## [Task input]
· · · ·

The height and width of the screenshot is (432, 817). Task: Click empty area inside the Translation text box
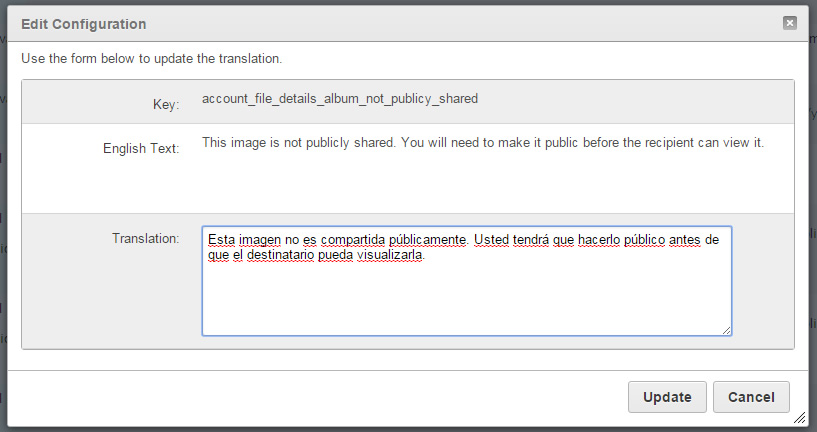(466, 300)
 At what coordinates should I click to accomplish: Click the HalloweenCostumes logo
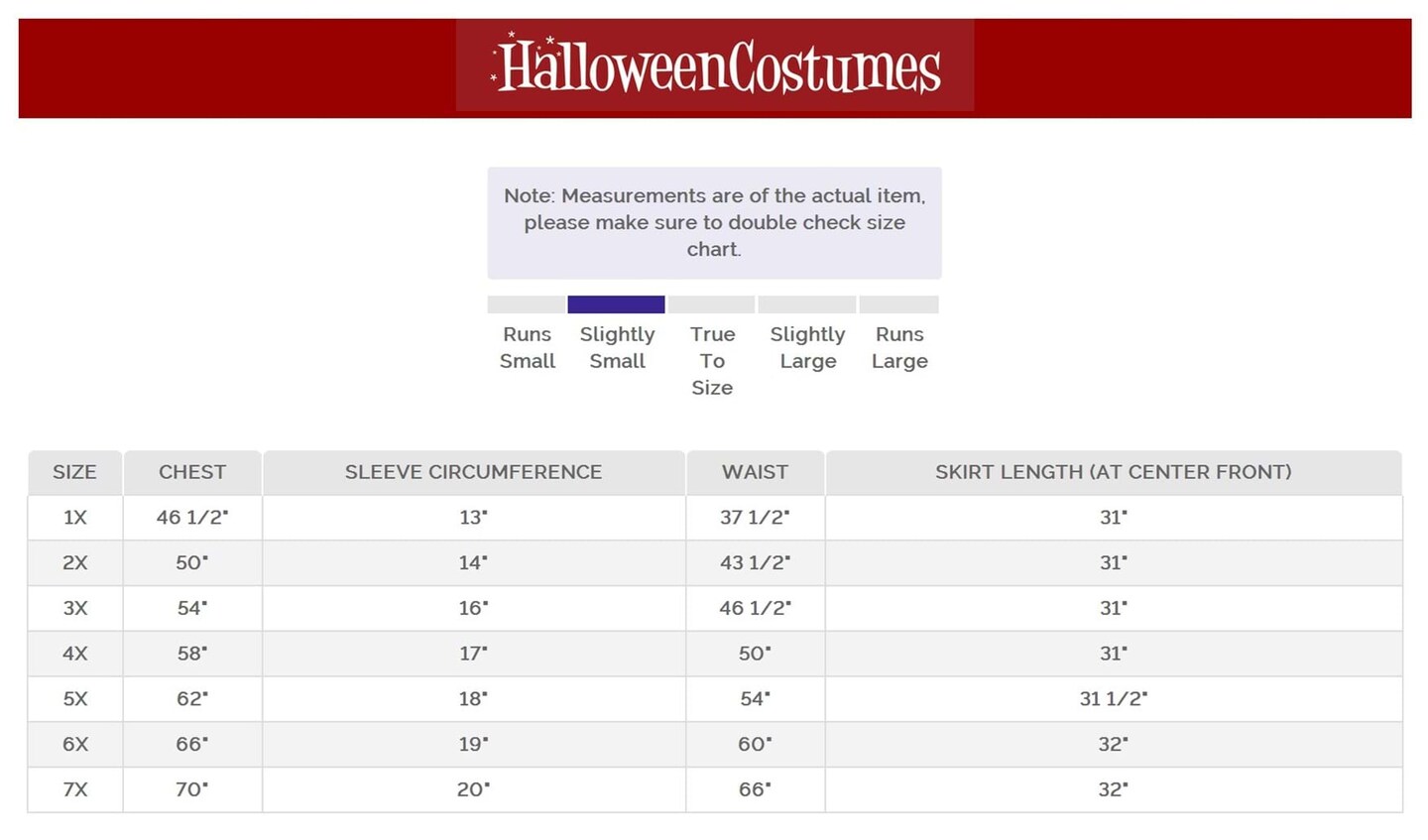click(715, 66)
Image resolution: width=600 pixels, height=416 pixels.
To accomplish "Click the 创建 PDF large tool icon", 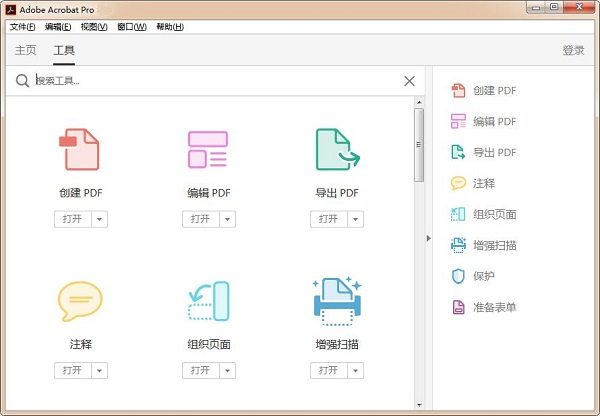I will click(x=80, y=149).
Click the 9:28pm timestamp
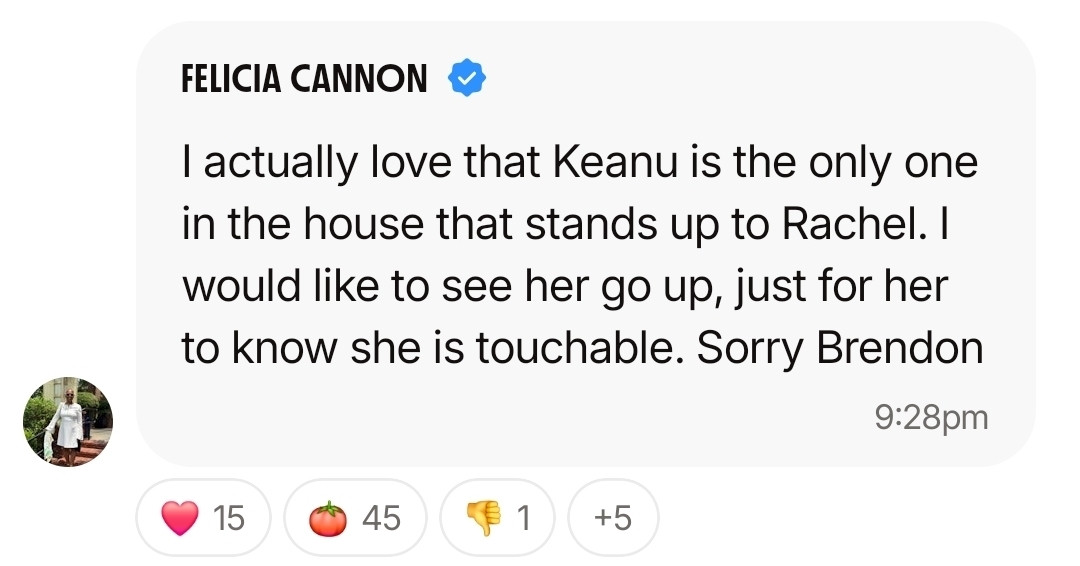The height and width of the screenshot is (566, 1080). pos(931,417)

· · · ·

## [Exercise objective]
Output the lines from the start of the records through the line containing "click(715, 66)", both included, exactly as they appear, leaving out the pictures.

## [Exercise output]
The height and width of the screenshot is (432, 817). Task: Click empty area inside the Translation text box
(466, 300)
 At what coordinates should I click to accomplish: Click the HalloweenCostumes logo
click(715, 66)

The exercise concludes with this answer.